• TASK TO COMPLETE
Wherever a line below holds the word "status", copy that line.

• DATA FOR ANALYSIS
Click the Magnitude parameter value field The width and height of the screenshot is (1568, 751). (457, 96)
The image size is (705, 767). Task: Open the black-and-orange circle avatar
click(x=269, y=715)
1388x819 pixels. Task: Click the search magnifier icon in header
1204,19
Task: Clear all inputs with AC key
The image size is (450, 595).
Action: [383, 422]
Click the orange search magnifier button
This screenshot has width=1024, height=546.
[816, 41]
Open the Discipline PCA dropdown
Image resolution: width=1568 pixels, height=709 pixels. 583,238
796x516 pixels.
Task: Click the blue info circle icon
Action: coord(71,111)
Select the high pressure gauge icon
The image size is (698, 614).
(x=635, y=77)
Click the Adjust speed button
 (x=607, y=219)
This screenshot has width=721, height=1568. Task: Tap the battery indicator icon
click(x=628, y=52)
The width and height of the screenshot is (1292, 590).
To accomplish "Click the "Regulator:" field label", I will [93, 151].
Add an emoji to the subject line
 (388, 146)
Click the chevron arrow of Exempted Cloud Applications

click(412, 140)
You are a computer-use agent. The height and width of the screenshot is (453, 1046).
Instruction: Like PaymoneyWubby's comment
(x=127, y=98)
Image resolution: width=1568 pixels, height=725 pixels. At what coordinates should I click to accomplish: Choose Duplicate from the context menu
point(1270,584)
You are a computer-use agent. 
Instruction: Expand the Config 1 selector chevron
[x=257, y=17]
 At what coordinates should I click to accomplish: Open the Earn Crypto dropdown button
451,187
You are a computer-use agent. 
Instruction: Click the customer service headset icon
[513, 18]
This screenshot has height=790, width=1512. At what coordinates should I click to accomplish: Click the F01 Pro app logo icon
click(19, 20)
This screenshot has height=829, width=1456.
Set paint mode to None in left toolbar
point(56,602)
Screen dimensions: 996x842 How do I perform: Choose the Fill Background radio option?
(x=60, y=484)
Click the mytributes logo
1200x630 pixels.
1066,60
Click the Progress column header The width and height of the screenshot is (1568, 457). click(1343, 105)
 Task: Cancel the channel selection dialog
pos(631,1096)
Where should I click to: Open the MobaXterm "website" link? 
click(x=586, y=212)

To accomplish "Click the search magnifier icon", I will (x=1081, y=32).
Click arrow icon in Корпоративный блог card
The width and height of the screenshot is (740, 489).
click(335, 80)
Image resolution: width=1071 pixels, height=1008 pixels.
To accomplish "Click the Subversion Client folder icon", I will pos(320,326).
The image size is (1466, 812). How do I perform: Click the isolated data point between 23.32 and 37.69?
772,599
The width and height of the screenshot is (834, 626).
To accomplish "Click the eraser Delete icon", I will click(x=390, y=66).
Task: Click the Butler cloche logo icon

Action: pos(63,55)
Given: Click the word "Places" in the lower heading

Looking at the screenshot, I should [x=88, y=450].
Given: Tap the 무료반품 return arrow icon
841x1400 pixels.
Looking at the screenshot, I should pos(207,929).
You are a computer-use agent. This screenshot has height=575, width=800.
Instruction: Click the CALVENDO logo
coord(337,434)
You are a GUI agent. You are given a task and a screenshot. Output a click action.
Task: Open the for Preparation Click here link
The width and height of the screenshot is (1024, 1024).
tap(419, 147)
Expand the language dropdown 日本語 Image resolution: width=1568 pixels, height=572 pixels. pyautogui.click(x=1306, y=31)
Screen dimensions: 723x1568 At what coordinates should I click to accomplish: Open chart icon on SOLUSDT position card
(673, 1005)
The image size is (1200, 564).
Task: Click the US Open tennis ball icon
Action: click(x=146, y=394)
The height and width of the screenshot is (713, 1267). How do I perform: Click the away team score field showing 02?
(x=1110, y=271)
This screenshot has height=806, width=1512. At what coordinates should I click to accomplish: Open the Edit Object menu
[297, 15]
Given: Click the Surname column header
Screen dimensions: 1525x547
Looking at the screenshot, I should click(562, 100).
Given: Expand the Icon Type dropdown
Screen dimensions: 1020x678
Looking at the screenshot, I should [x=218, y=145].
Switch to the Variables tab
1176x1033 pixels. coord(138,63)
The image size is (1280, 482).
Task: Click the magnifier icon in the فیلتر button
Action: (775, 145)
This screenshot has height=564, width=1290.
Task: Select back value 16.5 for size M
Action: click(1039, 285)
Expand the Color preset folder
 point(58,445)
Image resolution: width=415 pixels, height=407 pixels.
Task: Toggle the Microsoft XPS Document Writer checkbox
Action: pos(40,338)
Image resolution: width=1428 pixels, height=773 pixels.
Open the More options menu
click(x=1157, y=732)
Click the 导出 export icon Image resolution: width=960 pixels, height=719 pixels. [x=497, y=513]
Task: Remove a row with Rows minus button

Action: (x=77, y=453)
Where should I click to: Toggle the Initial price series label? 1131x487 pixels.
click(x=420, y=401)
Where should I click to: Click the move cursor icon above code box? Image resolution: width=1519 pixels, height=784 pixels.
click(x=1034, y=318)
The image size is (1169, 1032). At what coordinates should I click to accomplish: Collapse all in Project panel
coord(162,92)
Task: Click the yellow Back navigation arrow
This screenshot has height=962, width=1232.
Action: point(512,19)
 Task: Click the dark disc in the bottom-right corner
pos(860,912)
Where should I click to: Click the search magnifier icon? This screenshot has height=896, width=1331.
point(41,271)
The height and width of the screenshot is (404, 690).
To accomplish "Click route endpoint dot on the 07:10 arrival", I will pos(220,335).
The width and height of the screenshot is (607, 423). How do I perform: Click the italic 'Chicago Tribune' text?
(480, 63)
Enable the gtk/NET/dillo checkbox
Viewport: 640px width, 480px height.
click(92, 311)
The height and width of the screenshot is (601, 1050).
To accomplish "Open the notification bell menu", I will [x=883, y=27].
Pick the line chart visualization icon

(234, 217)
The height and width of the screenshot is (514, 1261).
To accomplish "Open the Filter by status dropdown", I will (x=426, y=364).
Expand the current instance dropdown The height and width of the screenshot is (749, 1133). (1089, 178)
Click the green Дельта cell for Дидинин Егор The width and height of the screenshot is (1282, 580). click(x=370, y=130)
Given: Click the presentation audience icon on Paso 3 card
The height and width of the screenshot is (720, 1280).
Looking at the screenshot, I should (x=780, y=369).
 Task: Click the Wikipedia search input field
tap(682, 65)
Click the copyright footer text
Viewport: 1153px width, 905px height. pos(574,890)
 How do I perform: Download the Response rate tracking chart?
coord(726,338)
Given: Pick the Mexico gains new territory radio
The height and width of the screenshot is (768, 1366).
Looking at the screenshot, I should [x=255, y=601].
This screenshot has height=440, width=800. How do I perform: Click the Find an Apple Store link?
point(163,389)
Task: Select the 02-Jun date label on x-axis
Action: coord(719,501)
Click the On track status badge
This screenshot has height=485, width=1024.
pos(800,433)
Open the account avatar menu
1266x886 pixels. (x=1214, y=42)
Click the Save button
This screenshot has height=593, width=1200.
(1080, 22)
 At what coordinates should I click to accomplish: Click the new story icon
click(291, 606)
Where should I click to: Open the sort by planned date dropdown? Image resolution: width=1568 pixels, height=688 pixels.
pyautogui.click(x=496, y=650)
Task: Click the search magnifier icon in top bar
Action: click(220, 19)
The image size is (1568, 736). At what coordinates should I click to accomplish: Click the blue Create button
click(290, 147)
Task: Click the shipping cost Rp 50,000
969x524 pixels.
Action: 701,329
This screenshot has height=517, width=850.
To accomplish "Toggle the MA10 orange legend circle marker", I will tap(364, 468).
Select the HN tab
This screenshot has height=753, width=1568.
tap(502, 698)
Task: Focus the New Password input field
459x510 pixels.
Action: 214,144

• EXPECTED ANSWER
To accomplish "Open the Filter by status dropdown", I will (x=426, y=364).
Click the On track status badge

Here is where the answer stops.